Se o átomo S estiver localizado na borda de um degrau, um mecanismo diferente do descrito acima deve ocorrer (Fig. 2.6). Um átomo A que atinge a borda do degrau contendo um átomo S, ``rola'' degrau abaixo empurrando o átomo S.

 
Figura 2.6: Esquema mostrando como um átomo surfactante localizado num degrau influencia a dinâmica de crescimento.

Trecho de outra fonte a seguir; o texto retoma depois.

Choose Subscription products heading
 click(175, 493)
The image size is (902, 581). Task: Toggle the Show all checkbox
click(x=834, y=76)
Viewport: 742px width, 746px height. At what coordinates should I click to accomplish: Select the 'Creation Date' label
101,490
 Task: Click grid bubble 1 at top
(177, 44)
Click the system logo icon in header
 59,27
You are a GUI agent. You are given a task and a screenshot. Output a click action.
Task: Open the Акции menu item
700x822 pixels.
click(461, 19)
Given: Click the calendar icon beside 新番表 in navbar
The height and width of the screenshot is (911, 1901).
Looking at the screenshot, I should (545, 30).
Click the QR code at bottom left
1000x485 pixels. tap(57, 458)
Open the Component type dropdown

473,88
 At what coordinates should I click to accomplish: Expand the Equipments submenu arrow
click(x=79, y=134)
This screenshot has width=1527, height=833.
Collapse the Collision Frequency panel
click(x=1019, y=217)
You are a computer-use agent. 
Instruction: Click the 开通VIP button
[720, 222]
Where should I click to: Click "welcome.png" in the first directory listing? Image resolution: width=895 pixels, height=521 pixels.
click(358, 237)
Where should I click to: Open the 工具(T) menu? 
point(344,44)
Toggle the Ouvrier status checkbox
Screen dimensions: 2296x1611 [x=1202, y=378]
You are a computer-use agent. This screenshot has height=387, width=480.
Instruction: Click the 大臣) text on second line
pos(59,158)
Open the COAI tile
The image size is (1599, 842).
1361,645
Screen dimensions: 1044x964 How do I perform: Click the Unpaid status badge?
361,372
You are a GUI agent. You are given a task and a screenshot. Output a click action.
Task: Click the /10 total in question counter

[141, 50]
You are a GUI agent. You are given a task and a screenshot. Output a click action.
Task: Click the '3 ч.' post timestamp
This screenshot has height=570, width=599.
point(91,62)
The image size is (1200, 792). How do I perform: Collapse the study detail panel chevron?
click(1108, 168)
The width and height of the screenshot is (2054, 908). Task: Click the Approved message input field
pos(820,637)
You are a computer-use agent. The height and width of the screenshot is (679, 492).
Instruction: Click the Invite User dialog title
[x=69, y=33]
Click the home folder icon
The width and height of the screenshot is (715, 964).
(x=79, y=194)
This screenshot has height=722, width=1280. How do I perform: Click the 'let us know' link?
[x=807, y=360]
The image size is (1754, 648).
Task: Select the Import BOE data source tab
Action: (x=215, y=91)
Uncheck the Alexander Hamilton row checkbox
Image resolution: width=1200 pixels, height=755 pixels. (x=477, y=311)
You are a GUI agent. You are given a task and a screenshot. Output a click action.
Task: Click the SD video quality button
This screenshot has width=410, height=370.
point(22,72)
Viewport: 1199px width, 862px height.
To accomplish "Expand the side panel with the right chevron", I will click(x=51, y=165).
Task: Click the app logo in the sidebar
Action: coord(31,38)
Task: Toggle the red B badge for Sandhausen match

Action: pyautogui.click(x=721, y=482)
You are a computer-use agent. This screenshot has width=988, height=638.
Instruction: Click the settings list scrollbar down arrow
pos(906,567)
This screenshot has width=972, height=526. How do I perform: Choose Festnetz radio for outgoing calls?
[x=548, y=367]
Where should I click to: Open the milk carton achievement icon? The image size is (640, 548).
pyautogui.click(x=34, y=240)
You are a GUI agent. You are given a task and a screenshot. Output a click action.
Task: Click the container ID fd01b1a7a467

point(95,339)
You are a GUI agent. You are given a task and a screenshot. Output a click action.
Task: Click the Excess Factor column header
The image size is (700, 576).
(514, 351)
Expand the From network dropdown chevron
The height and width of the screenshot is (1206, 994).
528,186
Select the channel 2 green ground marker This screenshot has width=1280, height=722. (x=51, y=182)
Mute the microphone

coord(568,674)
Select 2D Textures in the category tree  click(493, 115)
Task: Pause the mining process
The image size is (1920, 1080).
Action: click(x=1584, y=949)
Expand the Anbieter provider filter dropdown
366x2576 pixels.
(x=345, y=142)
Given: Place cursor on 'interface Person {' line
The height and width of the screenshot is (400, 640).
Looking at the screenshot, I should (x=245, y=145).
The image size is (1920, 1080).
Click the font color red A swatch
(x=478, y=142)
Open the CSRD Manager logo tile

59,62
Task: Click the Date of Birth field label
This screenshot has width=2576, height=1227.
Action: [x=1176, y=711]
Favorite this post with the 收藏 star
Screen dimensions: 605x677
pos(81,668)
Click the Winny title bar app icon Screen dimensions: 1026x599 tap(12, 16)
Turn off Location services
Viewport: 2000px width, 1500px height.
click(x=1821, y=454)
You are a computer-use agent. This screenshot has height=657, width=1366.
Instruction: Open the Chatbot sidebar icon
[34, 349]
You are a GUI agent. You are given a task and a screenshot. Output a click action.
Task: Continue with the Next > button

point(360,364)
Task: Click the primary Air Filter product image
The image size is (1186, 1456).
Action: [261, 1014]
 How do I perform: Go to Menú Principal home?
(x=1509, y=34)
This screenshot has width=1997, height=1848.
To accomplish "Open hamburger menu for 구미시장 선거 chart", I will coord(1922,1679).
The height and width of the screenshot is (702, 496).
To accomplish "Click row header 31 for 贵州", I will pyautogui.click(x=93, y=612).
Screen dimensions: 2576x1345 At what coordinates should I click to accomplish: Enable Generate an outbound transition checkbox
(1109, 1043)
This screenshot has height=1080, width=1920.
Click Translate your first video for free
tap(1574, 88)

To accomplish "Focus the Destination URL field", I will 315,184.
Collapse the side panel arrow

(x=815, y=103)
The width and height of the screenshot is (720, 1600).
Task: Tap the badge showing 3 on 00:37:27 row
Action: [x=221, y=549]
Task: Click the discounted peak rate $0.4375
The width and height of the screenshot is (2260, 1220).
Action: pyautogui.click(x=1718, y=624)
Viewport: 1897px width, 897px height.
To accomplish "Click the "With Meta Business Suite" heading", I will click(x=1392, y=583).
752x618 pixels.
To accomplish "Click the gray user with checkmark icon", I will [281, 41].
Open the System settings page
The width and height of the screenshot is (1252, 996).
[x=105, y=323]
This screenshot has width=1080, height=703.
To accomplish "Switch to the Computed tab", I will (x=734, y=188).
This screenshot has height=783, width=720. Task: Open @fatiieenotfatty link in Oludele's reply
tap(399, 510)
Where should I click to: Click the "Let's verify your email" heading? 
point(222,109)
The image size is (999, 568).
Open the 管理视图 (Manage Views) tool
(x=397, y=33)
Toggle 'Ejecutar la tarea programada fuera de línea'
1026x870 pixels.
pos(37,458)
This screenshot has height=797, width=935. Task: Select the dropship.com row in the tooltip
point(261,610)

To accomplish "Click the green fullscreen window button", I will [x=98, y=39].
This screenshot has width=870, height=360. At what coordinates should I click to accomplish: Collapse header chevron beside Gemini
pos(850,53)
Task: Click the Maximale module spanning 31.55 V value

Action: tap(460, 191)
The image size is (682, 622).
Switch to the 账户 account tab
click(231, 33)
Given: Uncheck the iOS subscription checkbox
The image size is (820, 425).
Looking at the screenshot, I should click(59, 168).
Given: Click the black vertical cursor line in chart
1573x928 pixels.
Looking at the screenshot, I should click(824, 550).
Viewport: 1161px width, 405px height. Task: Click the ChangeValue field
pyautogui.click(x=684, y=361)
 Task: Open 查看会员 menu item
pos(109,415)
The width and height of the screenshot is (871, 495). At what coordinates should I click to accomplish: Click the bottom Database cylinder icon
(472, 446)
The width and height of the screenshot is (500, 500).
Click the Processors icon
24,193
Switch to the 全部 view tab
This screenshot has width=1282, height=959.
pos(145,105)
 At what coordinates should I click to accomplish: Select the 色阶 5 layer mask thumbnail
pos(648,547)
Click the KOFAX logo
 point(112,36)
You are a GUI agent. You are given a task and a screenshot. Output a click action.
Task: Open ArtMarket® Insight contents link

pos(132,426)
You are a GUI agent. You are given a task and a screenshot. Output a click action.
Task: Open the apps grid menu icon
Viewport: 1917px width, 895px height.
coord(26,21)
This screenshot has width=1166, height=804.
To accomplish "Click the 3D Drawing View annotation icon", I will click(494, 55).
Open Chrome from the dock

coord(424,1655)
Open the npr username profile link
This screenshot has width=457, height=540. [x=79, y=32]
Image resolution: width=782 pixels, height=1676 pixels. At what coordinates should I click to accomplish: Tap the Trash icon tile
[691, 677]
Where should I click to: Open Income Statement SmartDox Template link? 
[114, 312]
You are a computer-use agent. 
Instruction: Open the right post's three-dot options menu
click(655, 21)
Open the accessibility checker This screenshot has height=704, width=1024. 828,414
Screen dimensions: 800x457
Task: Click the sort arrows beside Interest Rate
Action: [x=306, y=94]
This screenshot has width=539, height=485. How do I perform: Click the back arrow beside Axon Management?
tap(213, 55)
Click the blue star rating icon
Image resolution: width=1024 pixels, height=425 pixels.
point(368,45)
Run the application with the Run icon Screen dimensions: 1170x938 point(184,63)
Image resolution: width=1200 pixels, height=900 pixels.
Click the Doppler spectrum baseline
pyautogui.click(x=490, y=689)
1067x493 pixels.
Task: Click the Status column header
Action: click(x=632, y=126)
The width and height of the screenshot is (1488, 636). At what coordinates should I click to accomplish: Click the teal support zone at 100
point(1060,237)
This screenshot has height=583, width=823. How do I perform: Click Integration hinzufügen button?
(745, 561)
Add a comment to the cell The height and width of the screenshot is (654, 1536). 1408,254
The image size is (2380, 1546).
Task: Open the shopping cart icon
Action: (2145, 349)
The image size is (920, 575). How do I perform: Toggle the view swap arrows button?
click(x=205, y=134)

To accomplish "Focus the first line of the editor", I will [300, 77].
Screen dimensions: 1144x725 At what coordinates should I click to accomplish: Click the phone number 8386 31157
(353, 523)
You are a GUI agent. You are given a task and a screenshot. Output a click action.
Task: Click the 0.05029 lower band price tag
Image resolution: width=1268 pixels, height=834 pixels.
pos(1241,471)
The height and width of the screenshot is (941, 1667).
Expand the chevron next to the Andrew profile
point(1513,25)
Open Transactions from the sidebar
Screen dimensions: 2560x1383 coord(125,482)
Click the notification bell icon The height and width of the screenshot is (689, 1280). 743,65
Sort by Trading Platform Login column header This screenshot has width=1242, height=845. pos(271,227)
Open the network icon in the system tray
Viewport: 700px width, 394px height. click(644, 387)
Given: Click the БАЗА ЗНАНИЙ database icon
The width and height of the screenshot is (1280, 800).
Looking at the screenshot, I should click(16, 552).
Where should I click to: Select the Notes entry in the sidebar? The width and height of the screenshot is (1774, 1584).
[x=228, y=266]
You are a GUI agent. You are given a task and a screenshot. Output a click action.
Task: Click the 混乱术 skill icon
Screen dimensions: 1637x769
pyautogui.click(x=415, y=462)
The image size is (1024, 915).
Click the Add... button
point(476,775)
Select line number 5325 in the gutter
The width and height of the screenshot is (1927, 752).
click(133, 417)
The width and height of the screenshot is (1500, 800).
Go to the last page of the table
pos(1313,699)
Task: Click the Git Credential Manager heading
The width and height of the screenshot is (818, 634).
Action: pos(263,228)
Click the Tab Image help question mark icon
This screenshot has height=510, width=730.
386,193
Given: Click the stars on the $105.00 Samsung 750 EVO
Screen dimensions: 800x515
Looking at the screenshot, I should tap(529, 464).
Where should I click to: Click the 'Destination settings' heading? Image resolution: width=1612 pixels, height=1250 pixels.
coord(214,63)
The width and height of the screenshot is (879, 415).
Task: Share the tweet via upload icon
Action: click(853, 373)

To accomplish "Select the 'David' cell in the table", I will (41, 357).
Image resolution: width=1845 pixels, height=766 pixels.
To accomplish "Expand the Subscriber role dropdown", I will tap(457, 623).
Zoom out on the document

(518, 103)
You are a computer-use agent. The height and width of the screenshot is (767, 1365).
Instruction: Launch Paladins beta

Resultados de simulações (Zhang e Lagally, 1994), mostraram que o processo de troca ilustrado na Figura 2.5 e o fato dos átomos de surfactantes agirem como centros de nucleação são os principais responsáveis pela eficiência do processo de crescimento mediante a presença de surfactantes. Modelos onde este processo de ``troca de lugar'' (Fig 2.5) não foi considerado apresentaram superfícies com alto grau de rugosidade ao final do crescimento. Os resultados provenientes destas simulações estão em total acordo com estudos experimentais dos sistemas Pt/O/Pt(111) e Cu/In/Cu(100) (Jiang et al., 1998). Entretando, resultados recentes de STM (Vrijmoeth et al., 1994; van der Vegt et al., 1998) mostraram que para o sistema Ag/Sb/Ag(111) este modelo não é capaz de explicar crescimento dendrítico observado. Um novo modelo baseado no fato de que os átomos de surfactantes agiriam como centro repulsores foi então proposto por Scheffler e colaboradores (1996). Embora este modelo seja capaz de explicar o crescimento dendrítico observado no sistema Ag/Sb/Ag(111), ele não descreve corretamente a dinâmica de cresci-mento verificada para o Pt/O/Pt(111) ou Cu/O/Ru(0001). Atualmente o que se acredita é que diferentes surfactantes seguem diferentes modelos, ou combinações deles. Desta maneria um único modelo não seria capaz de descrever, de maneria satisfatória, como a presença de elementos surfactantes altera a dinâmica de crescimento.